One of my favorite Future Sound of London albums includes this track titled after ayahuasca’s native common name, ‘yagé’. Listening to it suggests many things but the two that come to my mind are (1) it sure as hell sounds like these guys have done it, and (2) at about three-and-half minutes in, you realize that a pleasant experience is not guaranteed. Nor, apparently, necessary.
Corroborating this last point is an NPR interview with an ethnobotanist who described it as the most harrowing experience of his life:
RAZ: What do you remember?
PLOTKIN: Just crying and screaming and wishing I was dead.
RAZ: What did you feel like?
PLOTKIN: I was in my misery and I wanted to be put out of it. It was terrible.

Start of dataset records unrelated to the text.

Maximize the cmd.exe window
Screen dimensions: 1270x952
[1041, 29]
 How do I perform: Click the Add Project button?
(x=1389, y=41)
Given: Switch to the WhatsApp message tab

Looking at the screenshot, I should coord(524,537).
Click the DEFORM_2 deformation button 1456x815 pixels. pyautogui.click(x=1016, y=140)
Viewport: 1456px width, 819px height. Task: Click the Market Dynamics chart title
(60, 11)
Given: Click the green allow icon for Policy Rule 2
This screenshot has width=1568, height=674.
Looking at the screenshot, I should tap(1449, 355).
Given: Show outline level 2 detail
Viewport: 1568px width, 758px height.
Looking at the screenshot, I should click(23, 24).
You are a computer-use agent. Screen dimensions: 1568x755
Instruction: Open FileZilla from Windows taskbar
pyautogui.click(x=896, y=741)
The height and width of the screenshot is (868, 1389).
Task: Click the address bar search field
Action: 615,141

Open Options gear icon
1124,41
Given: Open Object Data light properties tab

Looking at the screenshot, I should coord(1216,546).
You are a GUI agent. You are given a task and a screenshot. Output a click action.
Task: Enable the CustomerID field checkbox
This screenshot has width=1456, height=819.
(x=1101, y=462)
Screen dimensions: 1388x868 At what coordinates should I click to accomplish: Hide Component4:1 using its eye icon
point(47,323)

RAZ: You were in pain - nausea? I mean…
PLOTKIN: All of that.
RAZ: So how did you experience death?
PLOTKIN: I saw myself die and dead, but painful and horrible and terrible. It wasn’t like I just floated to the top of the room and there I was. It was awful. And then it got worse. I ended up vomiting purple, phosphorescent scorpions.
[…]
And so afterwards, I said to the shaman, why did you do that to me? And he said, the fate of my culture, the fate of my forest is joined with that of you and your organization. I wanted you to experience death so you would never fear it again.